Circuit du médicament : glossaire

L’autorisation de mise sur le marché (AMM) est l’accord donné à un laboratoire de commercialiser un médicament. En cas de procédure européenne, c’est l’Agence européenne du médicament (EMA), dont le siège est à Londres, qui la délivre. En France, elle est accordée par l’Agence française de sécurité sanitaire des produits de santé (Afssaps), après avis favorable de sa Commission d’autorisation de mise sur le marché. Cette commission est chargée d’évaluer le rapport bénéfices-risques du médicament en fonction des études cliniques fournies par le laboratoire. Elle est composée de 38 membres, dont 3 membres de droit (les directeurs généraux de la Santé, de l’Afssaps et de l’Institut national de la santé et de la recherche médicale), les représentants des commissions placées auprès du ministère de la Santé et compétentes en matière de médicament (Commission de la transparence, Commission de pharmacovigilance…), et des membres choisis en raison de leur compétence scientifique.

La Commission de la transparence : composée de médecins, de pharmaciens, de spécialistes en méthodologie et en épidémiologie, cette commission, rattachée à la Haute Autorité de santé (HAS), se réunit au moins deux fois par mois. Elle est chargée d’évaluer l’utilité médicale des produits de santé en mesurant le service médical rendu (SMR) et l’amélioration du service médical rendu (ASMR) d’un médicament, c’est-à-dire son intérêt par rapport aux thérapeutiques déjà existantes. Elle donne un avis en vue de son éventuel remboursement par l’assurance maladie.

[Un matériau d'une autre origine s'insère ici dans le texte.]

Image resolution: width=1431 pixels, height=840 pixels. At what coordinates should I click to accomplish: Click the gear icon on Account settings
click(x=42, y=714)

Le Comité économique des produits de santé (CEPS) : après avis de la Commission de la transparence, le CEPS, placé sous l’autorité conjointe des ministres chargés de la Santé, de la Sécurité sociale et de l’Economie, fixe le prix des médicaments et le tarif des dispositifs médicaux après négociation avec le fabricant. Le médicament est ensuite inscrit au remboursement après fixation du taux de remboursement sur décision de l’Union nationale des caisses d’assurance maladie (Uncam).

La Commission nationale de pharmacovigilance : au sein de l’Afssaps, cette commission assure la surveillance et la prévention des risques d’effets indésirables liés aux médicaments après leur mise sur le marché. Elle se réunit tous les deux mois. Elle recueille les effets indésirables des médicaments signalés par les 31 centres régionaux de pharmacovigilance répartis sur le territoire ou par les industriels eux-mêmes. Elle procède alors à une réévaluation des médicaments et évalue notamment l’imputabilité des effets. Elle donne un avis au directeur général de l’Afssaps sur les mesures à prendre pour faire cesser les incidents et accidents liés à l’emploi des médicaments et produits. C’est lui qui, en dernier ressort, peut décider de suspendre, de restreindre ou de retirer une AMM.